**The exercise**
Rewrite the rows from the start through the row containing "Action: click(x=414, y=65)", replacing "screenshot" with "screen capture" and leaving everything else unchanged.

### Dataset extract

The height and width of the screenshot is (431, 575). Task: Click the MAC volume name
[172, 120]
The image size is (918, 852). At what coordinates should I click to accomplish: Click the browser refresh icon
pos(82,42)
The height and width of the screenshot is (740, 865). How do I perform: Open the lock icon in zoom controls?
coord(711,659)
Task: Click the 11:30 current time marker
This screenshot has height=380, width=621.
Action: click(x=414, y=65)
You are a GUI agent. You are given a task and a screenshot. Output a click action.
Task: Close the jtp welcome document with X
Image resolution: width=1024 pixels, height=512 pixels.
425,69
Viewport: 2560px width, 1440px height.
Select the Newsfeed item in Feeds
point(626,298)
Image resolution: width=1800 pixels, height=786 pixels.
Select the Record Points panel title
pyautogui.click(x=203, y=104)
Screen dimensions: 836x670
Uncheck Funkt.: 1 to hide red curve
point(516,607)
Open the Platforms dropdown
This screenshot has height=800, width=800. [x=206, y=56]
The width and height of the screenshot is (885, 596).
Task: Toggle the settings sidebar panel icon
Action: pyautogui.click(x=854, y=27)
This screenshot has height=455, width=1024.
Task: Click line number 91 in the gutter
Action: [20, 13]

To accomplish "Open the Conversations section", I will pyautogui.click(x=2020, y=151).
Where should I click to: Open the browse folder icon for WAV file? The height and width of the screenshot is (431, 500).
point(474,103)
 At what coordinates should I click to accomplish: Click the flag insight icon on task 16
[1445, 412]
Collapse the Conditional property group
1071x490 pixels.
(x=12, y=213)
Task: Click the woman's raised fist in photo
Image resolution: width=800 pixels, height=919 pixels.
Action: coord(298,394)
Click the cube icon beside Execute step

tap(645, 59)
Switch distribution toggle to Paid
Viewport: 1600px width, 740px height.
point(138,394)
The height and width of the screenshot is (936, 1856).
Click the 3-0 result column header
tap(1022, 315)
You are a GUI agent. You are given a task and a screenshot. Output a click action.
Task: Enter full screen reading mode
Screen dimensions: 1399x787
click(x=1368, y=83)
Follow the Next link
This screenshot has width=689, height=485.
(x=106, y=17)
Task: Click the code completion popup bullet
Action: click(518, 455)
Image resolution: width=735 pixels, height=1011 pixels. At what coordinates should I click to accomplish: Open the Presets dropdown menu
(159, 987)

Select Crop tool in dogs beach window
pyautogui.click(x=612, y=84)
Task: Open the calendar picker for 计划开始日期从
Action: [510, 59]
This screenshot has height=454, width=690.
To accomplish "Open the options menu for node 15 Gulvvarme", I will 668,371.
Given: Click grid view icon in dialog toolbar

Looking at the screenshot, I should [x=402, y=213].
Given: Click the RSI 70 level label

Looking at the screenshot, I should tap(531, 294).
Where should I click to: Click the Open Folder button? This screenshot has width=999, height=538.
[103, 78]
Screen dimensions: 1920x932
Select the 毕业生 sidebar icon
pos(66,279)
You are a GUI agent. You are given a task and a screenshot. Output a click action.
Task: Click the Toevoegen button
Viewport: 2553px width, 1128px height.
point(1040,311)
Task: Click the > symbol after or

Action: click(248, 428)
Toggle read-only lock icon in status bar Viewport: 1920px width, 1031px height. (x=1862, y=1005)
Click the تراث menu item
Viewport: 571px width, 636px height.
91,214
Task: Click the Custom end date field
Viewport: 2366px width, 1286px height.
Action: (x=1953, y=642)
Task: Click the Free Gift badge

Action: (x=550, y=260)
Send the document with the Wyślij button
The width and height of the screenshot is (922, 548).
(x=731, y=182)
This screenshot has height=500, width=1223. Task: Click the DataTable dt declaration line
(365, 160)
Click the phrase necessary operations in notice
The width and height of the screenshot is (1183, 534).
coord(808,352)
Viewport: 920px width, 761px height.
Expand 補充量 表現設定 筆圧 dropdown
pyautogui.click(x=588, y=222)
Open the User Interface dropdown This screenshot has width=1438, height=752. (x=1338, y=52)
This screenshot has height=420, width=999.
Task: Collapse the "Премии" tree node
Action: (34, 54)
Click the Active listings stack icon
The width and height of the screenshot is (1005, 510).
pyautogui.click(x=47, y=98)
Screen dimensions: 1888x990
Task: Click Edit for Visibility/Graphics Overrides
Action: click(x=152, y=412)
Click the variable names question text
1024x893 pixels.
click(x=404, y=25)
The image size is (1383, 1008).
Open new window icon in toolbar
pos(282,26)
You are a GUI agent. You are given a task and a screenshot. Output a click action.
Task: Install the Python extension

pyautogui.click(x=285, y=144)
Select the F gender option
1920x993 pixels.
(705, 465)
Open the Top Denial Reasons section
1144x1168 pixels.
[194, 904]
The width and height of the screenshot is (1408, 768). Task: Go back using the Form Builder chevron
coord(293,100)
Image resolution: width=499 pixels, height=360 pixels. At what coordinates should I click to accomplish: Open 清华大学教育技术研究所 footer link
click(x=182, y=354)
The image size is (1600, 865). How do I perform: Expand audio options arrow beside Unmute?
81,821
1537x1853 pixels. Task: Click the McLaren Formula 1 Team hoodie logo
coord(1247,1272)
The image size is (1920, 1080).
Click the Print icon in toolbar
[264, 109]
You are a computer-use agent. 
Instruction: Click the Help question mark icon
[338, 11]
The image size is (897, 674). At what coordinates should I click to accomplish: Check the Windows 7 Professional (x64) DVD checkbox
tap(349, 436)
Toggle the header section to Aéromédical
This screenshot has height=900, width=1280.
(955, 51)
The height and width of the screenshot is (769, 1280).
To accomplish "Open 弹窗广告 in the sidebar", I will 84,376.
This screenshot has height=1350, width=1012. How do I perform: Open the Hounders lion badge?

######

**Full response**
The height and width of the screen capture is (431, 575). Task: Click the MAC volume name
[172, 120]
The image size is (918, 852). At what coordinates should I click to accomplish: Click the browser refresh icon
pos(82,42)
The height and width of the screen capture is (740, 865). How do I perform: Open the lock icon in zoom controls?
coord(711,659)
Task: Click the 11:30 current time marker
This screen capture has height=380, width=621.
Action: click(x=414, y=65)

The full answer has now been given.